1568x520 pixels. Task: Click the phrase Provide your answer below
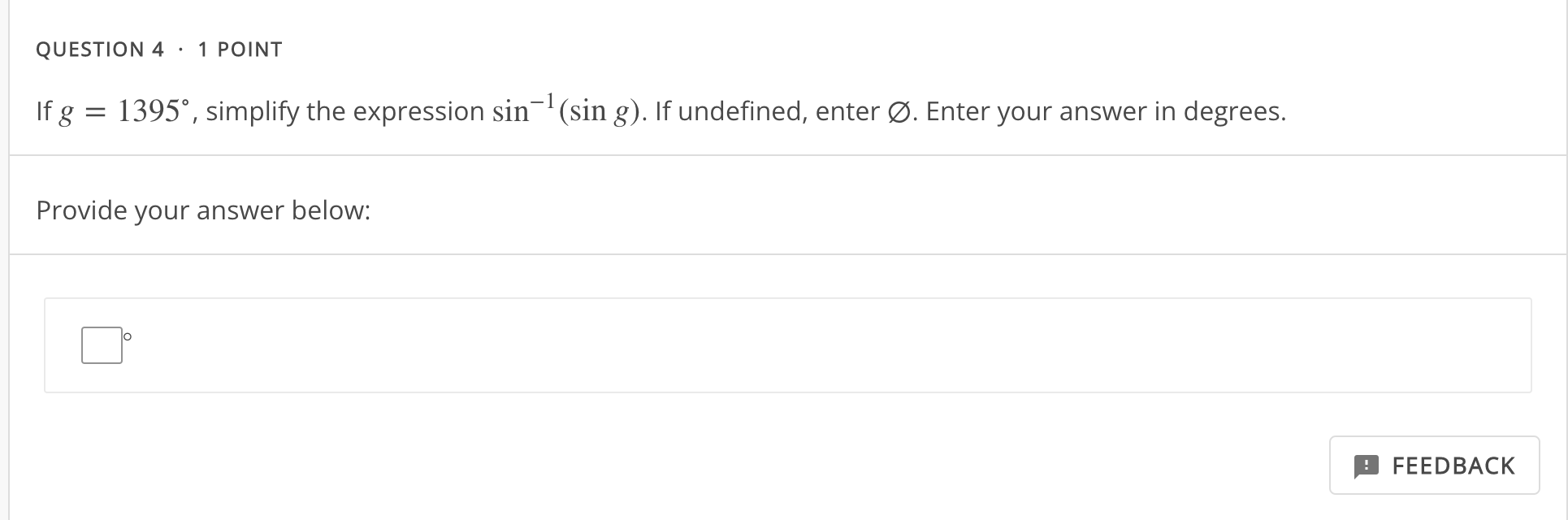click(x=202, y=210)
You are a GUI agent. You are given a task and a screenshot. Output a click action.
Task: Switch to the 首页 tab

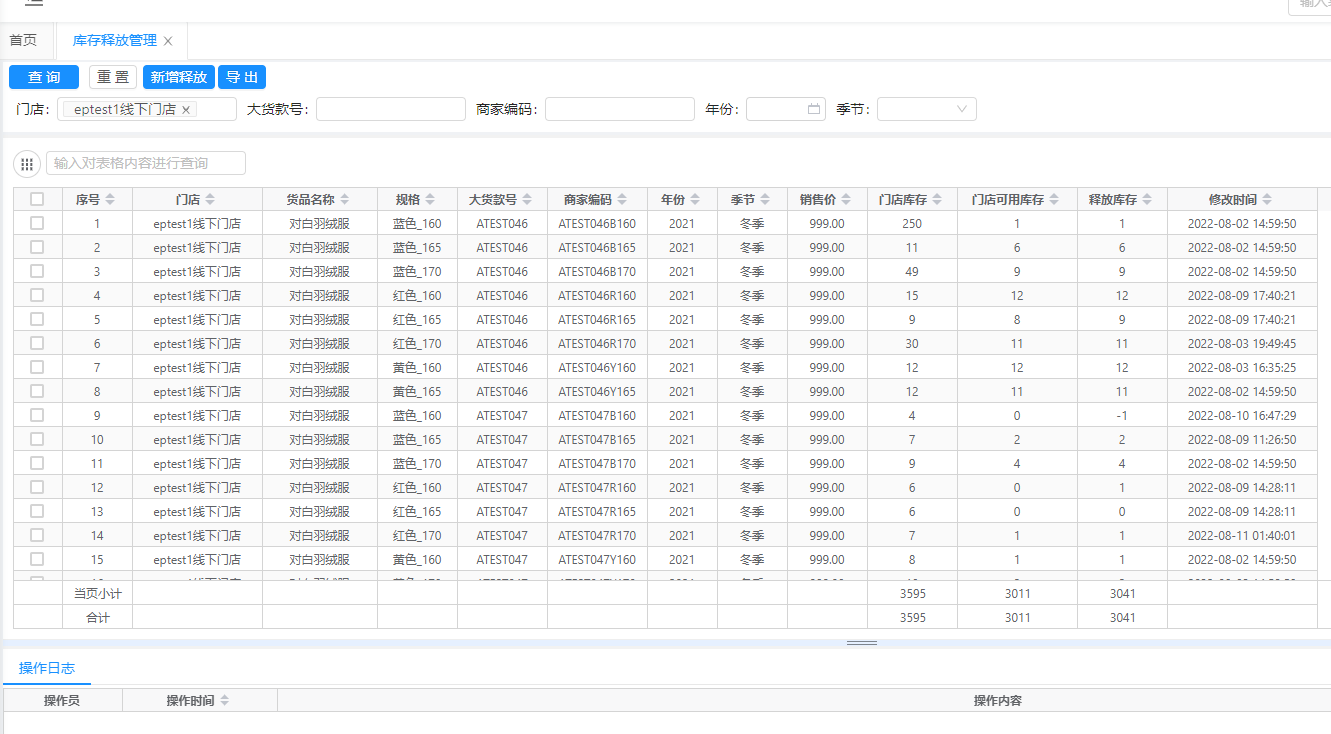click(23, 41)
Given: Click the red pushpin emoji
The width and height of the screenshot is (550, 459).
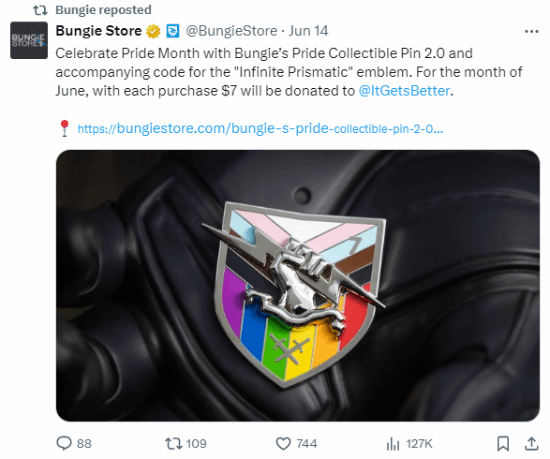Looking at the screenshot, I should point(64,128).
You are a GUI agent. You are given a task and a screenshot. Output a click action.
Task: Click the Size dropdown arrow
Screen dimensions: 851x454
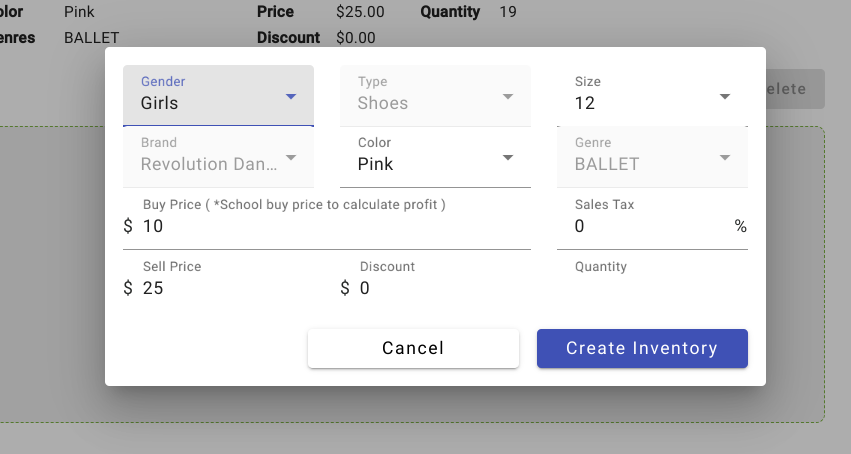coord(725,97)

[What needs to be done]: Set every record down exactly, omitting pictures.

[Expected output]:
1568x520 pixels. Task: Click the phrase Provide your answer below
click(x=202, y=210)
You are a GUI agent. You are given a task and a screenshot. Output a click action.
Task: Switch to the 首页 tab

click(23, 41)
Given: Click the red pushpin emoji
The width and height of the screenshot is (550, 459).
Looking at the screenshot, I should point(64,128).
You are a GUI agent. You are given a task and a screenshot. Output a click action.
Task: Click the Size dropdown arrow
Screen dimensions: 851x454
coord(725,97)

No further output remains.